> _RECORDS SHOWN_:
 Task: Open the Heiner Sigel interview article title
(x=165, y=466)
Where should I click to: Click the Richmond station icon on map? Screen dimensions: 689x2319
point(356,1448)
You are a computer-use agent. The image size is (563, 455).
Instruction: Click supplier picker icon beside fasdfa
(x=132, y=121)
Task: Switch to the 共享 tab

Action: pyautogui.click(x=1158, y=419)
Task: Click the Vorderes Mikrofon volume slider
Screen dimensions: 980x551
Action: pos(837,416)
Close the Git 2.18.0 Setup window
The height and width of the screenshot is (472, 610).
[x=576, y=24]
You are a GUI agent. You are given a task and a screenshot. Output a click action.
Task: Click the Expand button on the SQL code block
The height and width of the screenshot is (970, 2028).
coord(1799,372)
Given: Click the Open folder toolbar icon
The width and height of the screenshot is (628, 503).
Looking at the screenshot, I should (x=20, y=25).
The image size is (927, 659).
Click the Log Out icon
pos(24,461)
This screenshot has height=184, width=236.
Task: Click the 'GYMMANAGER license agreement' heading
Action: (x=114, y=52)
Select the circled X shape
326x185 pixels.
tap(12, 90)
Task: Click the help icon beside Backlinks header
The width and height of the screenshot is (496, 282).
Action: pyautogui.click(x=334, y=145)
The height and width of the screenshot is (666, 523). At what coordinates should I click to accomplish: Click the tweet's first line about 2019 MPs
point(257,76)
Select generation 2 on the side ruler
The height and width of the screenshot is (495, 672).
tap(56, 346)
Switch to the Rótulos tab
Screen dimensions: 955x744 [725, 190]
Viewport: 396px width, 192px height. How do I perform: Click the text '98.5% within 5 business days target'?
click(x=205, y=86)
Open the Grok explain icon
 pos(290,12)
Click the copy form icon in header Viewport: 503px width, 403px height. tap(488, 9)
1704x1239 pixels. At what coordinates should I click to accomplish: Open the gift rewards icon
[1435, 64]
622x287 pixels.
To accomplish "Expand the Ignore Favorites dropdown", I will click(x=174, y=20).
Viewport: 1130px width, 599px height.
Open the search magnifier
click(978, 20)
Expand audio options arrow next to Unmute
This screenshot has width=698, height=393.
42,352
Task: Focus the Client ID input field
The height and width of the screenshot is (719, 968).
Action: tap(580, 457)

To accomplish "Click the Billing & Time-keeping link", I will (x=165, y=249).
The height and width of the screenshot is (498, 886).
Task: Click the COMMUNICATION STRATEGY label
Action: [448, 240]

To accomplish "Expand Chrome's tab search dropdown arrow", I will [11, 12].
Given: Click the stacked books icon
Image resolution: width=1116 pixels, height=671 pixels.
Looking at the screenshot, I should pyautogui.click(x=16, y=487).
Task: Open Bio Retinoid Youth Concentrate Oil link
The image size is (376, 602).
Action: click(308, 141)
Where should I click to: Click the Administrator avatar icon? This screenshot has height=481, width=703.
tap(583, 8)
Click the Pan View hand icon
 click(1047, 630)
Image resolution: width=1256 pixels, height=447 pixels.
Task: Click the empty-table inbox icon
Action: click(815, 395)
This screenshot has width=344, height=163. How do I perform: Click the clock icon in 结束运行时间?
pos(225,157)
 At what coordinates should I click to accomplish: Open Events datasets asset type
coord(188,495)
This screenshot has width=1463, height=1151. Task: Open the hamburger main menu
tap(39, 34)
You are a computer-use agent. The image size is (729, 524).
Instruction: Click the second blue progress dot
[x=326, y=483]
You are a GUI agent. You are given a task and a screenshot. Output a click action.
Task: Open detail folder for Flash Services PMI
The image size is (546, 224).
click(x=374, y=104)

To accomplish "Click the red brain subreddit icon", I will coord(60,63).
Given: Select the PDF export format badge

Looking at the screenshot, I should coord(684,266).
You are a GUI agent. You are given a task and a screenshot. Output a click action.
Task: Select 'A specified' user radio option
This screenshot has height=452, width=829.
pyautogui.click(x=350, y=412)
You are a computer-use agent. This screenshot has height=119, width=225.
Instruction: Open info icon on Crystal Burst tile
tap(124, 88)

> _SET TASK_: Convert all of the items above into a JSON list of strings, with one string per line and blank lines omitted.

> _RESULT BELOW_:
[
  " Task: Open the Heiner Sigel interview article title",
  "(x=165, y=466)",
  "Where should I click to: Click the Richmond station icon on map? Screen dimensions: 689x2319",
  "point(356,1448)",
  "You are a computer-use agent. The image size is (563, 455).",
  "Instruction: Click supplier picker icon beside fasdfa",
  "(x=132, y=121)",
  "Task: Switch to the 共享 tab",
  "Action: pyautogui.click(x=1158, y=419)",
  "Task: Click the Vorderes Mikrofon volume slider",
  "Screen dimensions: 980x551",
  "Action: pos(837,416)",
  "Close the Git 2.18.0 Setup window",
  "The height and width of the screenshot is (472, 610).",
  "[x=576, y=24]",
  "You are a GUI agent. You are given a task and a screenshot. Output a click action.",
  "Task: Click the Expand button on the SQL code block",
  "The height and width of the screenshot is (970, 2028).",
  "coord(1799,372)",
  "Given: Click the Open folder toolbar icon",
  "The width and height of the screenshot is (628, 503).",
  "Looking at the screenshot, I should (x=20, y=25).",
  "The image size is (927, 659).",
  "Click the Log Out icon",
  "pos(24,461)",
  "This screenshot has height=184, width=236.",
  "Task: Click the 'GYMMANAGER license agreement' heading",
  "Action: (x=114, y=52)",
  "Select the circled X shape",
  "326x185 pixels.",
  "tap(12, 90)",
  "Task: Click the help icon beside Backlinks header",
  "The width and height of the screenshot is (496, 282).",
  "Action: pyautogui.click(x=334, y=145)",
  "The height and width of the screenshot is (666, 523). At what coordinates should I click to accomplish: Click the tweet's first line about 2019 MPs",
  "point(257,76)",
  "Select generation 2 on the side ruler",
  "The height and width of the screenshot is (495, 672).",
  "tap(56, 346)",
  "Switch to the Rótulos tab",
  "Screen dimensions: 955x744 [725, 190]",
  "Viewport: 396px width, 192px height. How do I perform: Click the text '98.5% within 5 business days target'?",
  "click(x=205, y=86)",
  "Open the Grok explain icon",
  " pos(290,12)",
  "Click the copy form icon in header Viewport: 503px width, 403px height. tap(488, 9)",
  "1704x1239 pixels. At what coordinates should I click to accomplish: Open the gift rewards icon",
  "[1435, 64]",
  "622x287 pixels.",
  "To accomplish \"Expand the Ignore Favorites dropdown\", I will click(x=174, y=20).",
  "Viewport: 1130px width, 599px height.",
  "Open the search magnifier",
  "click(978, 20)",
  "Expand audio options arrow next to Unmute",
  "This screenshot has width=698, height=393.",
  "42,352",
  "Task: Focus the Client ID input field",
  "The height and width of the screenshot is (719, 968).",
  "Action: tap(580, 457)",
  "To accomplish \"Click the Billing & Time-keeping link\", I will (x=165, y=249).",
  "The height and width of the screenshot is (498, 886).",
  "Task: Click the COMMUNICATION STRATEGY label",
  "Action: [448, 240]",
  "To accomplish \"Expand Chrome's tab search dropdown arrow\", I will [11, 12].",
  "Given: Click the stacked books icon",
  "Image resolution: width=1116 pixels, height=671 pixels.",
  "Looking at the screenshot, I should pyautogui.click(x=16, y=487).",
  "Task: Open Bio Retinoid Youth Concentrate Oil link",
  "The image size is (376, 602).",
  "Action: click(308, 141)",
  "Where should I click to: Click the Administrator avatar icon? This screenshot has height=481, width=703.",
  "tap(583, 8)",
  "Click the Pan View hand icon",
  " click(1047, 630)",
  "Image resolution: width=1256 pixels, height=447 pixels.",
  "Task: Click the empty-table inbox icon",
  "Action: click(815, 395)",
  "This screenshot has width=344, height=163. How do I perform: Click the clock icon in 结束运行时间?",
  "pos(225,157)",
  " At what coordinates should I click to accomplish: Open Events datasets asset type",
  "coord(188,495)",
  "This screenshot has width=1463, height=1151. Task: Open the hamburger main menu",
  "tap(39, 34)",
  "You are a computer-use agent. The image size is (729, 524).",
  "Instruction: Click the second blue progress dot",
  "[x=326, y=483]",
  "You are a GUI agent. You are given a task and a screenshot. Output a click action.",
  "Task: Open detail folder for Flash Services PMI",
  "The image size is (546, 224).",
  "click(x=374, y=104)",
  "To accomplish \"Click the red brain subreddit icon\", I will coord(60,63).",
  "Given: Select the PDF export format badge",
  "Looking at the screenshot, I should coord(684,266).",
  "You are a GUI agent. You are given a task and a screenshot. Output a click action.",
  "Task: Select 'A specified' user radio option",
  "This screenshot has height=452, width=829.",
  "pyautogui.click(x=350, y=412)",
  "You are a computer-use agent. This screenshot has height=119, width=225.",
  "Instruction: Open info icon on Crystal Burst tile",
  "tap(124, 88)"
]